The city of Paris is world-famous for the quaint bistro cafes that line its wide boulevards. Tucking into a bœuf bourguignon or another traditional French dish in a bistro is what Paris is all about. But unfortunately, this ancient tradition is now under threat.
There are now less than 2,000 bistros among the capital’s 14,000 restaurants, which makes up about 14 percent of the gastronomic landscape. When these figures are compared with those from 20 years ago, when around 30 percent of all food venues in Paris were bistros, it becomes clear that bistros are on the decline.

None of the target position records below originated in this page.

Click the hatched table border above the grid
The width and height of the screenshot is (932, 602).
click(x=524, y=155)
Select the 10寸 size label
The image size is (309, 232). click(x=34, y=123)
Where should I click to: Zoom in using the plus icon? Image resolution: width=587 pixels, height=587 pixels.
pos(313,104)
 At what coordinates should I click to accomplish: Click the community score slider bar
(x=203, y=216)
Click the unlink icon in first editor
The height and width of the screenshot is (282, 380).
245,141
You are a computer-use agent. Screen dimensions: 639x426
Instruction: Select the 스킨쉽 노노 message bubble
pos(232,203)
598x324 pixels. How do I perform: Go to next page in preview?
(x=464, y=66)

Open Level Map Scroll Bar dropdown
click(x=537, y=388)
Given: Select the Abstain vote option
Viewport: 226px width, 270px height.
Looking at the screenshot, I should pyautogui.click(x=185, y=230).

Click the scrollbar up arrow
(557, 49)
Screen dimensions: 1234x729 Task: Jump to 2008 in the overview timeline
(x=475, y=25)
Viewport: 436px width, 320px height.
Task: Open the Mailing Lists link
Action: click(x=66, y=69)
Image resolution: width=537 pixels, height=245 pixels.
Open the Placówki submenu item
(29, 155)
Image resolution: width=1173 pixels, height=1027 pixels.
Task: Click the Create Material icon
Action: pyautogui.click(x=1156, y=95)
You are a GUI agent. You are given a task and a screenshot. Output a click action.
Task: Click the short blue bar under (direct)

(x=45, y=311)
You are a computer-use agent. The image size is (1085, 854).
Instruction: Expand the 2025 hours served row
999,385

This is due in part to increasing rent prices and powerful food and drink chains claiming up whatever space is left. ‘For the past ten years, the bistros and terraces of Paris have been losing ground to sandwich sellers, fast food joints and exotic restaurants, and they take with them an art de vivre, a sense of sharing and an ethnic, religious and social mix,’ said Mr. Fontaine, as reported in The Telegraph.
The locals are fighting to preserve this tradition as a source of national pride, defending the charm of smaller cafes over multi-national chains. What would Paris be if there were only fast food joints like Subway, McDonald’s and KFC for tourists to choose from?
There are food chains constantly popping up across Paris, but bistros are the most authentic venues to enjoy traditional French food. They are the lifeblood of the City of Light.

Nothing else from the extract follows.